**LISTE FOURNIE:**
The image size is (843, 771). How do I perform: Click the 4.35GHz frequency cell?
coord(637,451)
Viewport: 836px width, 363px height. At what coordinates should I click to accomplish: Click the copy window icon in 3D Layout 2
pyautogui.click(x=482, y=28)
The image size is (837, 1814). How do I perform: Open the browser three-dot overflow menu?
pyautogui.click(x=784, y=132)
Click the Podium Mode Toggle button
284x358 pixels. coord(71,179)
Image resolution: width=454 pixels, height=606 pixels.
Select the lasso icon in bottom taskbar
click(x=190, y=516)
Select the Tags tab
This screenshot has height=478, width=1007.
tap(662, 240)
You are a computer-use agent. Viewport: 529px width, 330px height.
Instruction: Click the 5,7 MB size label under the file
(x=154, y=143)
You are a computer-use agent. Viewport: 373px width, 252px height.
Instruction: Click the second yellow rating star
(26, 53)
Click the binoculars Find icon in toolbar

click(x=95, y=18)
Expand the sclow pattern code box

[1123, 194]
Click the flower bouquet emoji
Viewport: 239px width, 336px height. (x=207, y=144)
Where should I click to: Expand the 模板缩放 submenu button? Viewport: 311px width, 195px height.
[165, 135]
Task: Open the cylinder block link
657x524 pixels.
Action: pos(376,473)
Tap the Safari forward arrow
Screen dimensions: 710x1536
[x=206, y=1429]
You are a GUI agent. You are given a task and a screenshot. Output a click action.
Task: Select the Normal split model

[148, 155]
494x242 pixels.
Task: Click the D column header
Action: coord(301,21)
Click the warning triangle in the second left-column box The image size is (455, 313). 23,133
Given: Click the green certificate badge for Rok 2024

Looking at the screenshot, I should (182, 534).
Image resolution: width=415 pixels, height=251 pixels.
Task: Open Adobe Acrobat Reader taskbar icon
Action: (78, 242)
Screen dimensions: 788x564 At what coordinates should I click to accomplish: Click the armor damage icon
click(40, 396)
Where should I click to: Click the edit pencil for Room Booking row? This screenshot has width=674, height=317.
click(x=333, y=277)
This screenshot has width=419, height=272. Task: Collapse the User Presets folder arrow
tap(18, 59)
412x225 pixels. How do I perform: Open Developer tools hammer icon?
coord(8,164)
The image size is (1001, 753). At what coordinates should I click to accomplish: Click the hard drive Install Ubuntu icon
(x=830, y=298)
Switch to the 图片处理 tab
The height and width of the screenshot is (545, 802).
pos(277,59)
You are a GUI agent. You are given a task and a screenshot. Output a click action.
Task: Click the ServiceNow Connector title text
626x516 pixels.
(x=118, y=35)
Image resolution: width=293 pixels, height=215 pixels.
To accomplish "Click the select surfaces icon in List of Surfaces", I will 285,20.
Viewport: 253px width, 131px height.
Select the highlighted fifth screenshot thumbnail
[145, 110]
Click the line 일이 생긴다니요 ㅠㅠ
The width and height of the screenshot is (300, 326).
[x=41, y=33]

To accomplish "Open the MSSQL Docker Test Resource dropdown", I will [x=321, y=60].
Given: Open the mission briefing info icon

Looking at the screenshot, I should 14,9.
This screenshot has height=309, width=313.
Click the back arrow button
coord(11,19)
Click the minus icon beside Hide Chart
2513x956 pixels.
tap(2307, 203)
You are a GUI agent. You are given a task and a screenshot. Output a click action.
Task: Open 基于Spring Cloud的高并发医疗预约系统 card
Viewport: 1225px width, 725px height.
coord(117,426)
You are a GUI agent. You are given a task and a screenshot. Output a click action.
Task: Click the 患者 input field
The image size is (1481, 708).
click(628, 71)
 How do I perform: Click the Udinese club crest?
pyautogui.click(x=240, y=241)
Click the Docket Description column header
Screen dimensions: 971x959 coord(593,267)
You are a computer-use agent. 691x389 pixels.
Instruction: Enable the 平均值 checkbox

**TRAVAIL À FAIRE:**
Recopiez la liste ci-dessus à l'identique, ligne par ligne, du début à la fin.

**RÉSULTAT OBTENU:**
The image size is (843, 771). How do I perform: Click the 4.35GHz frequency cell?
coord(637,451)
Viewport: 836px width, 363px height. At what coordinates should I click to accomplish: Click the copy window icon in 3D Layout 2
pyautogui.click(x=482, y=28)
The image size is (837, 1814). How do I perform: Open the browser three-dot overflow menu?
pyautogui.click(x=784, y=132)
Click the Podium Mode Toggle button
284x358 pixels. coord(71,179)
Image resolution: width=454 pixels, height=606 pixels.
Select the lasso icon in bottom taskbar
click(x=190, y=516)
Select the Tags tab
This screenshot has height=478, width=1007.
tap(662, 240)
You are a computer-use agent. Viewport: 529px width, 330px height.
Instruction: Click the 5,7 MB size label under the file
(x=154, y=143)
You are a computer-use agent. Viewport: 373px width, 252px height.
Instruction: Click the second yellow rating star
(26, 53)
Click the binoculars Find icon in toolbar

click(x=95, y=18)
Expand the sclow pattern code box

[1123, 194]
Click the flower bouquet emoji
Viewport: 239px width, 336px height. (x=207, y=144)
Where should I click to: Expand the 模板缩放 submenu button? Viewport: 311px width, 195px height.
[165, 135]
Task: Open the cylinder block link
657x524 pixels.
Action: pos(376,473)
Tap the Safari forward arrow
Screen dimensions: 710x1536
[x=206, y=1429]
You are a GUI agent. You are given a task and a screenshot. Output a click action.
Task: Select the Normal split model

[148, 155]
494x242 pixels.
Task: Click the D column header
Action: coord(301,21)
Click the warning triangle in the second left-column box The image size is (455, 313). 23,133
Given: Click the green certificate badge for Rok 2024

Looking at the screenshot, I should (182, 534).
Image resolution: width=415 pixels, height=251 pixels.
Task: Open Adobe Acrobat Reader taskbar icon
Action: (78, 242)
Screen dimensions: 788x564 At what coordinates should I click to accomplish: Click the armor damage icon
click(40, 396)
Where should I click to: Click the edit pencil for Room Booking row? This screenshot has width=674, height=317.
click(x=333, y=277)
This screenshot has width=419, height=272. Task: Collapse the User Presets folder arrow
tap(18, 59)
412x225 pixels. How do I perform: Open Developer tools hammer icon?
coord(8,164)
The image size is (1001, 753). At what coordinates should I click to accomplish: Click the hard drive Install Ubuntu icon
(x=830, y=298)
Switch to the 图片处理 tab
The height and width of the screenshot is (545, 802).
pos(277,59)
You are a GUI agent. You are given a task and a screenshot. Output a click action.
Task: Click the ServiceNow Connector title text
626x516 pixels.
(x=118, y=35)
Image resolution: width=293 pixels, height=215 pixels.
To accomplish "Click the select surfaces icon in List of Surfaces", I will 285,20.
Viewport: 253px width, 131px height.
Select the highlighted fifth screenshot thumbnail
[145, 110]
Click the line 일이 생긴다니요 ㅠㅠ
The width and height of the screenshot is (300, 326).
[x=41, y=33]

To accomplish "Open the MSSQL Docker Test Resource dropdown", I will [x=321, y=60].
Given: Open the mission briefing info icon

Looking at the screenshot, I should 14,9.
This screenshot has height=309, width=313.
Click the back arrow button
coord(11,19)
Click the minus icon beside Hide Chart
2513x956 pixels.
tap(2307, 203)
You are a GUI agent. You are given a task and a screenshot. Output a click action.
Task: Open 基于Spring Cloud的高并发医疗预约系统 card
Viewport: 1225px width, 725px height.
coord(117,426)
You are a GUI agent. You are given a task and a screenshot. Output a click action.
Task: Click the 患者 input field
The image size is (1481, 708).
click(628, 71)
 How do I perform: Click the Udinese club crest?
pyautogui.click(x=240, y=241)
Click the Docket Description column header
Screen dimensions: 971x959 coord(593,267)
You are a computer-use agent. 691x389 pixels.
Instruction: Enable the 平均值 checkbox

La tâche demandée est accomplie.